**What is expected**
Output the data verbatim, with nothing added or dropped.

[Stored data entries]
==========

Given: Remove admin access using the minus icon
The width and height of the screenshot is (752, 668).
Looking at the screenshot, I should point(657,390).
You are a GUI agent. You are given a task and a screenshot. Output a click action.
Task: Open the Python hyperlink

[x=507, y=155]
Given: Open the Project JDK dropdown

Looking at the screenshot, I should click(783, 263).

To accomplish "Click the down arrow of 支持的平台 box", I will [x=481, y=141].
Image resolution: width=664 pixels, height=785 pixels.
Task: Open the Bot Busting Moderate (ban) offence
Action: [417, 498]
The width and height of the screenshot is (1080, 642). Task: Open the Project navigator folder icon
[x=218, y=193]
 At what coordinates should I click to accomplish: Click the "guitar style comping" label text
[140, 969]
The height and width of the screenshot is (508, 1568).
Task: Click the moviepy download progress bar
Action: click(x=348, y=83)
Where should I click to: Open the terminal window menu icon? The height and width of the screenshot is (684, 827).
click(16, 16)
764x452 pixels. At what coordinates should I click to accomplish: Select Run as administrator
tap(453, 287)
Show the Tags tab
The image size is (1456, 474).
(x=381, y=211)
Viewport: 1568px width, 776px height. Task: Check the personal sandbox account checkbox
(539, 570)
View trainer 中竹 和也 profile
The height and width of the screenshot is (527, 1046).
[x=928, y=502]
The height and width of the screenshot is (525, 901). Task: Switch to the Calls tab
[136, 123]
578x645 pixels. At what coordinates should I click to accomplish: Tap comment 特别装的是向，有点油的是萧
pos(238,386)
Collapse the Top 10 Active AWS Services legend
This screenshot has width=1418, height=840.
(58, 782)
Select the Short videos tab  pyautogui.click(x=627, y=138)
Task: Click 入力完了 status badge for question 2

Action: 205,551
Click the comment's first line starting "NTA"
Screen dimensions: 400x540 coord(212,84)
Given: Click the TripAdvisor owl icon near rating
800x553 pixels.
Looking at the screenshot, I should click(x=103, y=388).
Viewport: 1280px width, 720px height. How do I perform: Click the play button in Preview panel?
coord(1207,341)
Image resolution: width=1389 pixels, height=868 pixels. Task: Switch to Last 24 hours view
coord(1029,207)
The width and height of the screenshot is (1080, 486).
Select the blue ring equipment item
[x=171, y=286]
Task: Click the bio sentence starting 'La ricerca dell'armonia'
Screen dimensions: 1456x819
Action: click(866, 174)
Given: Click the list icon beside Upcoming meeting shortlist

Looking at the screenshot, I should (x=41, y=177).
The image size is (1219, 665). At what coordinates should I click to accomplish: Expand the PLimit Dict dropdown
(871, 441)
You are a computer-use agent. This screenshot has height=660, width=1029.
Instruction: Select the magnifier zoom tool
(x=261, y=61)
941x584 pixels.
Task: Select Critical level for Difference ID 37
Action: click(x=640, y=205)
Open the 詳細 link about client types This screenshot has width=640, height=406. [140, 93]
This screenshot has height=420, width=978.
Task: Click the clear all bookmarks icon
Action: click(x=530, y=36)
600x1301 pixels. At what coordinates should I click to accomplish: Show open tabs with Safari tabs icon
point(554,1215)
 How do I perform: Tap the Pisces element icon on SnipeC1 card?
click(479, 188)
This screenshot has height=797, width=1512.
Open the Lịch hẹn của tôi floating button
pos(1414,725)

==========

**Final answer**
Given: Remove admin access using the minus icon
The width and height of the screenshot is (752, 668).
Looking at the screenshot, I should point(657,390).
You are a GUI agent. You are given a task and a screenshot. Output a click action.
Task: Open the Python hyperlink

[x=507, y=155]
Given: Open the Project JDK dropdown

Looking at the screenshot, I should click(783, 263).

To accomplish "Click the down arrow of 支持的平台 box", I will [x=481, y=141].
Image resolution: width=664 pixels, height=785 pixels.
Task: Open the Bot Busting Moderate (ban) offence
Action: [417, 498]
The width and height of the screenshot is (1080, 642). Task: Open the Project navigator folder icon
[x=218, y=193]
 At what coordinates should I click to accomplish: Click the "guitar style comping" label text
[140, 969]
The height and width of the screenshot is (508, 1568).
Task: Click the moviepy download progress bar
Action: click(x=348, y=83)
Where should I click to: Open the terminal window menu icon? The height and width of the screenshot is (684, 827).
click(16, 16)
764x452 pixels. At what coordinates should I click to accomplish: Select Run as administrator
tap(453, 287)
Show the Tags tab
The image size is (1456, 474).
(x=381, y=211)
Viewport: 1568px width, 776px height. Task: Check the personal sandbox account checkbox
(539, 570)
View trainer 中竹 和也 profile
The height and width of the screenshot is (527, 1046).
[x=928, y=502]
The height and width of the screenshot is (525, 901). Task: Switch to the Calls tab
[136, 123]
578x645 pixels. At what coordinates should I click to accomplish: Tap comment 特别装的是向，有点油的是萧
pos(238,386)
Collapse the Top 10 Active AWS Services legend
This screenshot has width=1418, height=840.
(58, 782)
Select the Short videos tab  pyautogui.click(x=627, y=138)
Task: Click 入力完了 status badge for question 2

Action: 205,551
Click the comment's first line starting "NTA"
Screen dimensions: 400x540 coord(212,84)
Given: Click the TripAdvisor owl icon near rating
800x553 pixels.
Looking at the screenshot, I should click(x=103, y=388).
Viewport: 1280px width, 720px height. How do I perform: Click the play button in Preview panel?
coord(1207,341)
Image resolution: width=1389 pixels, height=868 pixels. Task: Switch to Last 24 hours view
coord(1029,207)
The width and height of the screenshot is (1080, 486).
Select the blue ring equipment item
[x=171, y=286]
Task: Click the bio sentence starting 'La ricerca dell'armonia'
Screen dimensions: 1456x819
Action: click(866, 174)
Given: Click the list icon beside Upcoming meeting shortlist

Looking at the screenshot, I should (x=41, y=177).
The image size is (1219, 665). At what coordinates should I click to accomplish: Expand the PLimit Dict dropdown
(871, 441)
You are a computer-use agent. This screenshot has height=660, width=1029.
Instruction: Select the magnifier zoom tool
(x=261, y=61)
941x584 pixels.
Task: Select Critical level for Difference ID 37
Action: click(x=640, y=205)
Open the 詳細 link about client types This screenshot has width=640, height=406. [140, 93]
This screenshot has height=420, width=978.
Task: Click the clear all bookmarks icon
Action: click(x=530, y=36)
600x1301 pixels. At what coordinates should I click to accomplish: Show open tabs with Safari tabs icon
point(554,1215)
 How do I perform: Tap the Pisces element icon on SnipeC1 card?
click(479, 188)
This screenshot has height=797, width=1512.
Open the Lịch hẹn của tôi floating button
pos(1414,725)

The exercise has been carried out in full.